=== Source records ===

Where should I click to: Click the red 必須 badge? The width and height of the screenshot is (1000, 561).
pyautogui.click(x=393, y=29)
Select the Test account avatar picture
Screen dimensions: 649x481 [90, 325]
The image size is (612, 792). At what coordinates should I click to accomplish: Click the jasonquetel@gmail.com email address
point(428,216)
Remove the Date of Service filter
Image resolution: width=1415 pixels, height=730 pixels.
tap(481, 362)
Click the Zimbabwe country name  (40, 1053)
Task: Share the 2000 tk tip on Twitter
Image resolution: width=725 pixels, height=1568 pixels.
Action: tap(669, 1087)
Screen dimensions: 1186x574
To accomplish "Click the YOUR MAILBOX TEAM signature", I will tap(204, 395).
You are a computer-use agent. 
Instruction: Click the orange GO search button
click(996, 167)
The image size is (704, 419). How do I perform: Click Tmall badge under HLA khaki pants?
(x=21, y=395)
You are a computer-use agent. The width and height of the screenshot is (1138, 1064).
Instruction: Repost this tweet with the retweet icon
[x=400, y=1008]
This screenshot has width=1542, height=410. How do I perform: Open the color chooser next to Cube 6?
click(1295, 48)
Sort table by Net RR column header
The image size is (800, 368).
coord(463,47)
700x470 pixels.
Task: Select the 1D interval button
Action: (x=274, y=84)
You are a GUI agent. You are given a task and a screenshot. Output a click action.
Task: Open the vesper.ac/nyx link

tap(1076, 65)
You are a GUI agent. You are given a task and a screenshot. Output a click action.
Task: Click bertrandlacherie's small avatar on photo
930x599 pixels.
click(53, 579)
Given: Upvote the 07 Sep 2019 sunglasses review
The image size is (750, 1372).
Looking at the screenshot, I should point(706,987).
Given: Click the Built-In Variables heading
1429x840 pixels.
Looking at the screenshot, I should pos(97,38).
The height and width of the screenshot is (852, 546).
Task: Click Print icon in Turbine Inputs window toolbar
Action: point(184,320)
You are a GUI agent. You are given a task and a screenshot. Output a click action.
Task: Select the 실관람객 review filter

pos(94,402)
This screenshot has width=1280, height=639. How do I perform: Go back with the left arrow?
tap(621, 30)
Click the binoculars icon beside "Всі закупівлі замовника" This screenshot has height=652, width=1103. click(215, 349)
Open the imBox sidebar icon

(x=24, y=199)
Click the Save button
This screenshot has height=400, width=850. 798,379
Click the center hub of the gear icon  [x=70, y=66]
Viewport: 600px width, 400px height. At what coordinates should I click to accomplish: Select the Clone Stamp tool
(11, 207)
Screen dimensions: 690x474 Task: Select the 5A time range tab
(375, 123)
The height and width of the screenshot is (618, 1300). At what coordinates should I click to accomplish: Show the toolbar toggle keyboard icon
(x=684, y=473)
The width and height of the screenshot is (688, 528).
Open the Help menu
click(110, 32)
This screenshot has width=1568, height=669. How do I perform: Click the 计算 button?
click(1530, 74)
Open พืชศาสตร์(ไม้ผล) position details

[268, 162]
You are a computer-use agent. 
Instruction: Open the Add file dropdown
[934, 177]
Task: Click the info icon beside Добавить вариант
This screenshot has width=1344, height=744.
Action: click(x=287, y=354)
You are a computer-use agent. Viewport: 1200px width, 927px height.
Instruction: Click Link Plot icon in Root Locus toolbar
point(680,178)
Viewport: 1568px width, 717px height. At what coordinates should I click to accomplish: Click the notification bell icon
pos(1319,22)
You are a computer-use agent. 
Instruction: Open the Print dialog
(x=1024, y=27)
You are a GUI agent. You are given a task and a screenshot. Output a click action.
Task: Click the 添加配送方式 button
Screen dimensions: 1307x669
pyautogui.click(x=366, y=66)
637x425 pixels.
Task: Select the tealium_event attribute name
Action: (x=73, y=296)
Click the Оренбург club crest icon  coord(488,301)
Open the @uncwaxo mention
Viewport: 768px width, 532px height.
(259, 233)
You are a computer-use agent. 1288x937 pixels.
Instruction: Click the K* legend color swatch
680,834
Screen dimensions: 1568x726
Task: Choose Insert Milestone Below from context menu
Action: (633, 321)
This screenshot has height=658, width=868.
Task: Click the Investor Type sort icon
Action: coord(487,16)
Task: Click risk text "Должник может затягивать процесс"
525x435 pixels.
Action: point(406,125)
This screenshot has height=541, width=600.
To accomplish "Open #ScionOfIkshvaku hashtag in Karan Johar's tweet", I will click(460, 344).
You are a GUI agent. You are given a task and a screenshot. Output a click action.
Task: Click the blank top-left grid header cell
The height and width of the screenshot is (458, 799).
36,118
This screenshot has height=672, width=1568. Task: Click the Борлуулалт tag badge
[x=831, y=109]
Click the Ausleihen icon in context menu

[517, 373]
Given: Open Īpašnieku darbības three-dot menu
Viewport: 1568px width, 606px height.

===

With the first line being the one containing "Instruction: Click the orange" and the last line the one containing "You are a computer-use agent. The", transcribe exactly the lines above that fall in that range.

Response box:
Instruction: Click the orange GO search button
click(996, 167)
The image size is (704, 419). How do I perform: Click Tmall badge under HLA khaki pants?
(x=21, y=395)
You are a computer-use agent. The width and height of the screenshot is (1138, 1064).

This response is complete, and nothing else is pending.